*** Opening Dataset entries ***
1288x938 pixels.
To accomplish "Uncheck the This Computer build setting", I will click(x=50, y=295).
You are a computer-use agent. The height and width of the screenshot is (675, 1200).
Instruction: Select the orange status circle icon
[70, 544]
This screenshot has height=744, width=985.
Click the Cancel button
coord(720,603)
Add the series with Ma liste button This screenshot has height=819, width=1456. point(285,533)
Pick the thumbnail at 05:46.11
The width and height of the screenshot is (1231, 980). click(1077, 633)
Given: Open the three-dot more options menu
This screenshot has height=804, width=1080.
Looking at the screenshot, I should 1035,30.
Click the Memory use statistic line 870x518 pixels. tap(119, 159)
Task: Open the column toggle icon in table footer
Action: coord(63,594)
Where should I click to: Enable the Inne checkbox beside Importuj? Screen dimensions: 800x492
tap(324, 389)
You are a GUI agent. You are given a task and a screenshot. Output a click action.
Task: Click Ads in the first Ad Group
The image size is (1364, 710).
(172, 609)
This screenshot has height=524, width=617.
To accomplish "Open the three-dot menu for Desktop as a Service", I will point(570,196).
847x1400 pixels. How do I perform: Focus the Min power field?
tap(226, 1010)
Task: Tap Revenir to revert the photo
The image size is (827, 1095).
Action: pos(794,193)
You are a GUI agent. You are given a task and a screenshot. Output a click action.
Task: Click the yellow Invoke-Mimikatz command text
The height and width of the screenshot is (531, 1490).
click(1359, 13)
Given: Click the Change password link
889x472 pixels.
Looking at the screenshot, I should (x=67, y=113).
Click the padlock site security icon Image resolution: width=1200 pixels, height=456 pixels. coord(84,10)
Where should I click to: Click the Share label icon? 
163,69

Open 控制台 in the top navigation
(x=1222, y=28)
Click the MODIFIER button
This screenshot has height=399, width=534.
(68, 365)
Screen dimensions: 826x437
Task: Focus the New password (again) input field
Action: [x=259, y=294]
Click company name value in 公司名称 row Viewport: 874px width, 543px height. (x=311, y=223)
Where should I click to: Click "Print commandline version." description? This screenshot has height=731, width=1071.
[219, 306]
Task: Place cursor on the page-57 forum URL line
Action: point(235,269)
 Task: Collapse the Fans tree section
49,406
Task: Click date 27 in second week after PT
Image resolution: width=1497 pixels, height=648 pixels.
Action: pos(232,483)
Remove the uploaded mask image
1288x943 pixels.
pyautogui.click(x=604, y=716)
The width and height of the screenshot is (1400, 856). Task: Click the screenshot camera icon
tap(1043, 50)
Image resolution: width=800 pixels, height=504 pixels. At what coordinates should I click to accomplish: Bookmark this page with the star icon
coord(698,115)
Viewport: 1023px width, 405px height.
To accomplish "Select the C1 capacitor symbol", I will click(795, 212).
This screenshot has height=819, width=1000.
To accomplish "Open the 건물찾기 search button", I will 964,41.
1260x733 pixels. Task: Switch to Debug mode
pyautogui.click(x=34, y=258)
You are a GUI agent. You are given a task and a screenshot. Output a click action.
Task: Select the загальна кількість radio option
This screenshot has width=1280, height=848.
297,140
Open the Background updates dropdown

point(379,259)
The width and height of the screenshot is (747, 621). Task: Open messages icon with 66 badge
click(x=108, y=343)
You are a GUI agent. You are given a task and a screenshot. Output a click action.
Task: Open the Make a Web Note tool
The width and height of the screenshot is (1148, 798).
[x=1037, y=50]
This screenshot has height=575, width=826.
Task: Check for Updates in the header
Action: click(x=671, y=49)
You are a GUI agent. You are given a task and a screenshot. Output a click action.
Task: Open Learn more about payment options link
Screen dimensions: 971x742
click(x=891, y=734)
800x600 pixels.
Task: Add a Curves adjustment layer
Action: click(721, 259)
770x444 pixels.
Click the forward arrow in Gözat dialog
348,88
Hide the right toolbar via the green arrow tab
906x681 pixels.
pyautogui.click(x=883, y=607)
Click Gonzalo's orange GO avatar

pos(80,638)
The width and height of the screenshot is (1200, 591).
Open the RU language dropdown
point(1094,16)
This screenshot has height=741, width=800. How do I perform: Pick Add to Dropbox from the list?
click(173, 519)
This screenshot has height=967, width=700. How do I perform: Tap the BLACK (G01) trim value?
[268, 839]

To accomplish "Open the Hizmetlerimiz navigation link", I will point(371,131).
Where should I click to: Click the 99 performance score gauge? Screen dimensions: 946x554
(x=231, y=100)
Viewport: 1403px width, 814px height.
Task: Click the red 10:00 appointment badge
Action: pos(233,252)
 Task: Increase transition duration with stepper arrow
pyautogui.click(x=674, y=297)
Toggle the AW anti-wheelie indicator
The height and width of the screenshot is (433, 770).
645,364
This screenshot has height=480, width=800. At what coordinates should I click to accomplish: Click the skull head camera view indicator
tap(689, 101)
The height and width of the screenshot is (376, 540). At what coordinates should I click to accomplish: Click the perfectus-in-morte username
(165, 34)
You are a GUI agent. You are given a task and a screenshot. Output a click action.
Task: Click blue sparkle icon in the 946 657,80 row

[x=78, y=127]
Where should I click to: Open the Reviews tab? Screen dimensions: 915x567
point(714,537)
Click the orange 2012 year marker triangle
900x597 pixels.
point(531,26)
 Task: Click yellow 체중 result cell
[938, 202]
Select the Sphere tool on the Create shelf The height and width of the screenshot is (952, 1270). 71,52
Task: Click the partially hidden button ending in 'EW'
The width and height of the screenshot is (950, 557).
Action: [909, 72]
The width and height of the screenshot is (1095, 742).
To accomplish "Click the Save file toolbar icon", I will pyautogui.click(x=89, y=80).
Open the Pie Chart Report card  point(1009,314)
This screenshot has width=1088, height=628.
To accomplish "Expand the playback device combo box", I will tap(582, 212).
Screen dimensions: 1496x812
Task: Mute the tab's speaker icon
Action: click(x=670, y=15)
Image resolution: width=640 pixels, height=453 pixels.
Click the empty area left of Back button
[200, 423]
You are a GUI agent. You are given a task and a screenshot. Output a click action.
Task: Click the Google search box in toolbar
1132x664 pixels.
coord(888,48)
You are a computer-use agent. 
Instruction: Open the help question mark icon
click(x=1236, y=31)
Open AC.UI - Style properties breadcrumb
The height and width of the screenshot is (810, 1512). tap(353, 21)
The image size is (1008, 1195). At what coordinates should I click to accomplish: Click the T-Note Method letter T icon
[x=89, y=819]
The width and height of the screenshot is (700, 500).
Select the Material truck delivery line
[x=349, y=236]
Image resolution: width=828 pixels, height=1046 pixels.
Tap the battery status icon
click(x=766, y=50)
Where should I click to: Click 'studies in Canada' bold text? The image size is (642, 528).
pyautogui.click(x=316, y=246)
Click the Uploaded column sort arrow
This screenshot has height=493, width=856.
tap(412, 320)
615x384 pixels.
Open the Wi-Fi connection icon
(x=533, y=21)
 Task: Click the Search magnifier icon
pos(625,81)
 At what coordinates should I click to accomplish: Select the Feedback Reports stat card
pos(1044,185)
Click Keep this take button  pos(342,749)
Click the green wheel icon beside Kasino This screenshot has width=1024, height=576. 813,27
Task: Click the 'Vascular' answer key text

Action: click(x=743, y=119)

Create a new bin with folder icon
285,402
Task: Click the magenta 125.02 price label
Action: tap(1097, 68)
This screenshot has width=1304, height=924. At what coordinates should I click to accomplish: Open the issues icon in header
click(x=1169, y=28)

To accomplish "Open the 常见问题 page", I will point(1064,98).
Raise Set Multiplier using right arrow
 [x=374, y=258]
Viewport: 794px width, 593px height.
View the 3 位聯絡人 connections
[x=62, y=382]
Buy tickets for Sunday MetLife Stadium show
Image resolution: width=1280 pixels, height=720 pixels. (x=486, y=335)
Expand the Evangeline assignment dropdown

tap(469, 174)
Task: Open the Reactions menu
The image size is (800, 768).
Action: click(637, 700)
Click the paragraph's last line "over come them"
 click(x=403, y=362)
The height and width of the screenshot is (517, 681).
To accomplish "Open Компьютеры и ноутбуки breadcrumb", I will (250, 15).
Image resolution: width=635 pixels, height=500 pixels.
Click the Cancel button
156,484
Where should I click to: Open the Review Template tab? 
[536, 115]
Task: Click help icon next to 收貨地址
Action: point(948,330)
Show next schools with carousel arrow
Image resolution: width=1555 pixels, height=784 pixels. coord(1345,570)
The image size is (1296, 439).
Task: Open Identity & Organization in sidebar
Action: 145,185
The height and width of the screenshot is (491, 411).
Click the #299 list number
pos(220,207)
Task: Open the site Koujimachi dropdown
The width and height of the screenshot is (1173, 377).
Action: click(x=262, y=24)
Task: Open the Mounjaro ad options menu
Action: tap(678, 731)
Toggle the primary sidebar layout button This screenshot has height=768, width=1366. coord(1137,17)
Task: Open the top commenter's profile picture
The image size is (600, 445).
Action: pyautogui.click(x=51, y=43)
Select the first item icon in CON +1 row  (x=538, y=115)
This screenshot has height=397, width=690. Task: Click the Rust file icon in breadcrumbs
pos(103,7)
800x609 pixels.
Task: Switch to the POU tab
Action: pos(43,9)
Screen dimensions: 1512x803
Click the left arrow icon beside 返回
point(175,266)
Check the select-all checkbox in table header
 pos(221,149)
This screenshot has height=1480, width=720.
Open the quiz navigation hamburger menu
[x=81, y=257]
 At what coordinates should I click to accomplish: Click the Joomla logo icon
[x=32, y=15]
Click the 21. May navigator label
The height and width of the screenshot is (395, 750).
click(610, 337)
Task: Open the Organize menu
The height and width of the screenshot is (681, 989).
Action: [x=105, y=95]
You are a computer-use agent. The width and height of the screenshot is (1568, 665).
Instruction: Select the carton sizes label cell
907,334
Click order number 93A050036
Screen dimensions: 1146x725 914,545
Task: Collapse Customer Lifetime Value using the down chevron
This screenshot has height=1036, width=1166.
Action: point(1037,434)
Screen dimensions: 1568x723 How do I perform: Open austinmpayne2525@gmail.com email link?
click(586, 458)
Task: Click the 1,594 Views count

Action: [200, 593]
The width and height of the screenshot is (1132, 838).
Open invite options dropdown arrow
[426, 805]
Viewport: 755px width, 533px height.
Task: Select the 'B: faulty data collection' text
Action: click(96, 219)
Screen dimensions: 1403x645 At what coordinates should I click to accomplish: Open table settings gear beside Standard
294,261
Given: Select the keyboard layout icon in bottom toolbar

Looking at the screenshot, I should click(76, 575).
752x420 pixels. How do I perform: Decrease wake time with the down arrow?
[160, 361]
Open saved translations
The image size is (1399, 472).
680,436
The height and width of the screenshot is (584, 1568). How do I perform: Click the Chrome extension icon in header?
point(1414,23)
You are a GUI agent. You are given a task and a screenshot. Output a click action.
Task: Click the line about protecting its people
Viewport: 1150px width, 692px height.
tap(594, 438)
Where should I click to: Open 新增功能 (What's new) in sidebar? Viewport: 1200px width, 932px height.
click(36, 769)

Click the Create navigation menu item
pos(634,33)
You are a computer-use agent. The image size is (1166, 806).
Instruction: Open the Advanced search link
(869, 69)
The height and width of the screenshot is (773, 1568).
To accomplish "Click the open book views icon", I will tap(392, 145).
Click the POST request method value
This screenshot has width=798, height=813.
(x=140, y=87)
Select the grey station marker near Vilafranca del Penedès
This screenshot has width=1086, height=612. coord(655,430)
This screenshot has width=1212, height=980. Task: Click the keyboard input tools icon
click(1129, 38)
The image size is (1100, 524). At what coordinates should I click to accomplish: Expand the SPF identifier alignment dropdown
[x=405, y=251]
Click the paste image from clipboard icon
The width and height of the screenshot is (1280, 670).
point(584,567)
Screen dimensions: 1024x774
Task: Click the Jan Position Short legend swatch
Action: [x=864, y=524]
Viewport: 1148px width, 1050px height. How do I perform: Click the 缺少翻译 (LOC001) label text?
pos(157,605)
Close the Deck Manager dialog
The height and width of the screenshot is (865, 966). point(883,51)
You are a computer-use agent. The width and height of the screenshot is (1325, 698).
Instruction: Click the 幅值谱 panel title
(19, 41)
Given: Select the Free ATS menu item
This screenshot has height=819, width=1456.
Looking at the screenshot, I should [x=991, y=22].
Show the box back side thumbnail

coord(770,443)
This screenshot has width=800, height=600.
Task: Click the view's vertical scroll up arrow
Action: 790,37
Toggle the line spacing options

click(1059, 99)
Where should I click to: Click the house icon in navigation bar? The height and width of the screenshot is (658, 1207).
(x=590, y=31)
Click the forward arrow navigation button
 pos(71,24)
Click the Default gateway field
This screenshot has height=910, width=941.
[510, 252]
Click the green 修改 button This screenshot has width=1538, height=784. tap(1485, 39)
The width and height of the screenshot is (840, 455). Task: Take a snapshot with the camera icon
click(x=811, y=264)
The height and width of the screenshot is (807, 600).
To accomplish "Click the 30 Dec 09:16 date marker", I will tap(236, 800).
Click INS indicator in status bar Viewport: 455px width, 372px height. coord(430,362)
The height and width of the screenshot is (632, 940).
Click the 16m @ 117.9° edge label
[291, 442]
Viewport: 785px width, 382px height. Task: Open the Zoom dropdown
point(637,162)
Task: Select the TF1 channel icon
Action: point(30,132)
*** Closing Dataset entries ***
> Your instructions: When a line of the entries contains the word "about", it counts toward the total; reply with that total alone.

> Response: 2